Clusterin protects against oxidative stress in vitro through aggregative and nonaggregative properties

Perturbations of cell interactions, an carly event in acute renal injury, have important pathophysiologic consequences. We hypothesized that promotion of cell interactions protects cells from injury. To test this hypothesis, a single cell suspension of LLC-PK₁ cells (porcine proximal tubular cell line) treated with albumin (control) was compared to cells aggregated with fibrinogen or purified human clusterin (aggregation graded 0 to 4). Following aggregation, the cells were injured with 1.5 mM hydrogen peroxide (H₂O₂) for three hours.

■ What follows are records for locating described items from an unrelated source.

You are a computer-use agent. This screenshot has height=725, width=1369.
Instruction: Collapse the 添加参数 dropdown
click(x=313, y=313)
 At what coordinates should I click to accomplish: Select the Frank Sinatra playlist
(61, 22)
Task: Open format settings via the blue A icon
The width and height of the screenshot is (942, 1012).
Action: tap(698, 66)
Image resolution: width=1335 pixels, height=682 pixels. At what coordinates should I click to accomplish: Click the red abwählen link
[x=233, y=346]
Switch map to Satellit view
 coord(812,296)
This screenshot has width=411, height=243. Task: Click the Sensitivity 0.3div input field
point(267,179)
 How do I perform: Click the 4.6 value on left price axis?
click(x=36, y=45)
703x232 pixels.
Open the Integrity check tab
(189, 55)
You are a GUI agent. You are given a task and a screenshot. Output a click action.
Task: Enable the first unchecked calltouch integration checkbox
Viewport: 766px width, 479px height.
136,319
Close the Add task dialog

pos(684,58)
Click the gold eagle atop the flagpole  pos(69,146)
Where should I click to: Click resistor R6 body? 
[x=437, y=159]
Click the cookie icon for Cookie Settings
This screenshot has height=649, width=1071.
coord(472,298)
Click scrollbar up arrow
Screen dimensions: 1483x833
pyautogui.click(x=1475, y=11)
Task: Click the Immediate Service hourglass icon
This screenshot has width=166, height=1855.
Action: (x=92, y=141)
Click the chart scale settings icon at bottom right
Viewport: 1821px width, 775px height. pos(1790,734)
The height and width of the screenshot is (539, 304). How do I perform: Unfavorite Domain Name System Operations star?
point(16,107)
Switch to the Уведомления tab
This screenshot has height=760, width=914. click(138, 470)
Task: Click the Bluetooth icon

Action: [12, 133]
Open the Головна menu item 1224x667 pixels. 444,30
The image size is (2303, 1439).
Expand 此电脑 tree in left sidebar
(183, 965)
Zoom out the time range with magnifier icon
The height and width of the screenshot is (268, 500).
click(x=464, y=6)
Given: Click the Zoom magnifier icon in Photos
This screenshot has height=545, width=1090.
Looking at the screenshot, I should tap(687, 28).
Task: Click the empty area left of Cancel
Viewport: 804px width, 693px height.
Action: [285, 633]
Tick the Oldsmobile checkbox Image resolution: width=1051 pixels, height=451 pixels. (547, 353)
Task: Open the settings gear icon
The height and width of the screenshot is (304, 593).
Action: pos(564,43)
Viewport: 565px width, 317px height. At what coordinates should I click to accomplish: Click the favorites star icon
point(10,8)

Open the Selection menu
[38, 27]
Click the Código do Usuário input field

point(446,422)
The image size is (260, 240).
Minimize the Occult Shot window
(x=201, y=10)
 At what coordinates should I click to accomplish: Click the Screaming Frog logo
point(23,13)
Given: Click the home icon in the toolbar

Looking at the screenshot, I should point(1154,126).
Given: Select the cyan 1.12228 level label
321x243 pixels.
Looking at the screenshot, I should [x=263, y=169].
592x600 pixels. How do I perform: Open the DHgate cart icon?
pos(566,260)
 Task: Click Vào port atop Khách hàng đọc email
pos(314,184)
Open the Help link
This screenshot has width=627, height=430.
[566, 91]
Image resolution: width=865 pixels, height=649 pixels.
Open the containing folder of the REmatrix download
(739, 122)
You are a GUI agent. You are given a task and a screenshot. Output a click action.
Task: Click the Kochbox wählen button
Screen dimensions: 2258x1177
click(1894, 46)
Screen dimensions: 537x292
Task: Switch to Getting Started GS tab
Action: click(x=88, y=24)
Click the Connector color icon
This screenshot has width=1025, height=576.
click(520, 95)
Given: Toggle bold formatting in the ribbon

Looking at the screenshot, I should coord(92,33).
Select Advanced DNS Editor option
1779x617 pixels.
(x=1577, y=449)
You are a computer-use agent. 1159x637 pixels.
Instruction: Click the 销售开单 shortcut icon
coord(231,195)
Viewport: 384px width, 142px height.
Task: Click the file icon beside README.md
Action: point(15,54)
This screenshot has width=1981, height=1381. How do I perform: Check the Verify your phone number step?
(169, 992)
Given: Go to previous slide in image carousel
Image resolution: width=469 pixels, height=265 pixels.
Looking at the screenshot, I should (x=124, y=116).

Cell aggregation induced by clusterin but not fibrinogen protected against oxidant injury by H₂O₂. Complete abrogation of cytotoxicity occurred at a clusterin concentration of 2.5 μg/ml, which resulted in an aggregation score of 1. In the absence of aggregation, clusterin at concentrations of 20 and 50 μg/ml, but not lower doses, partially protected against injury induced by H₂O₂. Cell aggregation induced by both clusterin and fibrinogen partially protected against endogenously generated oxidant stress induced by incubating LLC-PK₁ cells with aminotriazole and 1-chloro-2,4-dinitrobenzene (CDNB). In conclusion, clusterin protects against models of oxidant stress in vitro, whether generated by exogenously administered hydrogen peroxide, or from endogenously produced peroxide, and such protective effects can accrue from aggregative and nonaggregative properties of clusterin.